But, you know, Democrats have been talking about Donald Trump for a long, long time and not getting a ton of visible traction on it. Right. I mean, Trump's numbers didn't like plummet over various things like Ukraine, the impeachment and stuff like that. So gross incompetence in governance really needed a crisis in order to show those contrasts that Biden had been talking about in a level of relief. I think that really drove it home for the average voter.
I mean, one hundred fifty eight million people voted. One hundred fifty eight million people are not paying attention to every twist and turn of government action.
So the way you see it, do you think Biden would have lost were it not for the pandemic? A couple of our sources, even people in the Biden campaign, acknowledged as much. One source told us the stars kind of aligned everything from the pandemic on the way. Trump mishandled that. It was a referendum against Donald Trump and he, I think, blew it. You know, everyone was talking about his base and how only the base would come out.
He was able to galvanize other folks to come in and vote for him in minority communities. So I think that was key, too. And I think that was something that caught the Biden camp off guard as well.

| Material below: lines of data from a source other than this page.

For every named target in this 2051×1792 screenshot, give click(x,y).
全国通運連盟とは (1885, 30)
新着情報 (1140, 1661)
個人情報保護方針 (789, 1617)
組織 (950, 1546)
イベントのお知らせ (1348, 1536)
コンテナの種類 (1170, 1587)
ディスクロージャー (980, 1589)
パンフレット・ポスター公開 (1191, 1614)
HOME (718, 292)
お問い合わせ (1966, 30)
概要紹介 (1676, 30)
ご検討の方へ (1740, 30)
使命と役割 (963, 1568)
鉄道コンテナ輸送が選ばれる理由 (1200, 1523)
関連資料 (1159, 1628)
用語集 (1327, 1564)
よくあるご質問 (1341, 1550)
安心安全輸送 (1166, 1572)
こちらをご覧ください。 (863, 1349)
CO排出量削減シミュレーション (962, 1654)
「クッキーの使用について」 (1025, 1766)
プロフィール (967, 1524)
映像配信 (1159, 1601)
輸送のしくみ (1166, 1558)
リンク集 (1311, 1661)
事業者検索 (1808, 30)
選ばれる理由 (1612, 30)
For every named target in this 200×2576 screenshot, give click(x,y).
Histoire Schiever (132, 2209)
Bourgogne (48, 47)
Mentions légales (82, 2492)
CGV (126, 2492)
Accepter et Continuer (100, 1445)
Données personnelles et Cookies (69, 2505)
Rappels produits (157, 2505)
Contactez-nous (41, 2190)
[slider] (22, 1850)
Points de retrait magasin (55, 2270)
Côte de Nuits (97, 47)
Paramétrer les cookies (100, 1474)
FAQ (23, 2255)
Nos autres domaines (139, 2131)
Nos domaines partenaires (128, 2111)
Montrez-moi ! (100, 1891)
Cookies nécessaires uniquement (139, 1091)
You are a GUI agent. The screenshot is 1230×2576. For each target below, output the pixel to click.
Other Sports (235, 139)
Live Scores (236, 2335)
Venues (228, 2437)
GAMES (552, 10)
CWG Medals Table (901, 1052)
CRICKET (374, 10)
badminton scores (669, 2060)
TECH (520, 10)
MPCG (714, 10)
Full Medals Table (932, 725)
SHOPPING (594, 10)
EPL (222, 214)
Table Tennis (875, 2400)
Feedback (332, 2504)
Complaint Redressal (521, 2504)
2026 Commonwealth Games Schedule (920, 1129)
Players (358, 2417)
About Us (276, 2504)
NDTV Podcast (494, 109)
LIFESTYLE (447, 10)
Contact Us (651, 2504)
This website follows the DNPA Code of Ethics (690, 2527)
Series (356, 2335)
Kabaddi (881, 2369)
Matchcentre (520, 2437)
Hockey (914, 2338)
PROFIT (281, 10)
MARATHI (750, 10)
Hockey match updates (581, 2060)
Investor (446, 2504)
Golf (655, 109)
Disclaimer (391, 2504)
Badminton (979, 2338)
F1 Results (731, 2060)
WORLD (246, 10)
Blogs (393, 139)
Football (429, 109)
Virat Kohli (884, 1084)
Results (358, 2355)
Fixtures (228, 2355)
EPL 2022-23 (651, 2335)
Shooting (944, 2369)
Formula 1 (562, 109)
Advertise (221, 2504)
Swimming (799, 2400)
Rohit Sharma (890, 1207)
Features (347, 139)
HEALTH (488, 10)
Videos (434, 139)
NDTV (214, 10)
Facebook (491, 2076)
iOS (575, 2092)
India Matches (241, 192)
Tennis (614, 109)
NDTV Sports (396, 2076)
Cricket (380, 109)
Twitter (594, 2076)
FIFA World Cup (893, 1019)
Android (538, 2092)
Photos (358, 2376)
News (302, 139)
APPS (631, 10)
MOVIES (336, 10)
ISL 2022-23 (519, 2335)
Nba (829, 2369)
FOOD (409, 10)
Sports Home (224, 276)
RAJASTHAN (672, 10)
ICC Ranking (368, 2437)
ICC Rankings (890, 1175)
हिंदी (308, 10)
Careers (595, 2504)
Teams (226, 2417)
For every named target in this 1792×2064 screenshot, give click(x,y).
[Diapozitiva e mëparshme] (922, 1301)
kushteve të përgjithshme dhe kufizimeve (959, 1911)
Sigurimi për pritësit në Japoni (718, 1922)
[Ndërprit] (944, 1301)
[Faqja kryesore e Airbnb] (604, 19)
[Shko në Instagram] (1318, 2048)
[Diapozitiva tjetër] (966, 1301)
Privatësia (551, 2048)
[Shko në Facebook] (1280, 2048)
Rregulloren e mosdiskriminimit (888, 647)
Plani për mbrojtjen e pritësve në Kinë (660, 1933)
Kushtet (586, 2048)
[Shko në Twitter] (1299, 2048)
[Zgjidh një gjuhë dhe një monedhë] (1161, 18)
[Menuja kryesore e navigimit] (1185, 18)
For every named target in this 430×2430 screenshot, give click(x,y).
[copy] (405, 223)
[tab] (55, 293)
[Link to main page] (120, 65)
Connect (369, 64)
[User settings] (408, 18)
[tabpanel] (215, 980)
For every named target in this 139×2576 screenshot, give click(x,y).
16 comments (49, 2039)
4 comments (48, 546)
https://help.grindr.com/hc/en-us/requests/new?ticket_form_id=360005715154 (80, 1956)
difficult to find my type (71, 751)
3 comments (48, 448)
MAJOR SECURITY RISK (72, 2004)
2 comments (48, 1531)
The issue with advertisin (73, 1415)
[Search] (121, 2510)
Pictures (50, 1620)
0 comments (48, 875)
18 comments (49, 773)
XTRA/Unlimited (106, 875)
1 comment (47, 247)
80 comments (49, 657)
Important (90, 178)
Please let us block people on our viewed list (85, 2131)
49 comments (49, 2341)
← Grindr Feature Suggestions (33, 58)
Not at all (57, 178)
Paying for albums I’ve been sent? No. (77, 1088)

And it's callous and uncomfortable to think about the pandemic as being lucky for a political candidate. And to your point, Galen, there was an opportunity for Donald Trump here to really increase his electability by handling it well, by showing compassion. One of Biden's closest confidants, somebody talks to him all the time, said to us, if Trump had just shown a little more compassion as late as September or October, just a little bit. He would have won reelection, and so it's not just sort of our take on it, the people inside the campaigns believe this.
The people on Trump's side believe that many of them tried to tell him that he needed to just show a little more compassion. You saw him a couple of times, kind of zigzag on that, but he always went back to where he was that he had he had already defeated the virus, essentially, and that fifty thousand one hundred thousand two hundred thousand deaths was not that many because it could have been much more, which just sounds awful, I think, to most people.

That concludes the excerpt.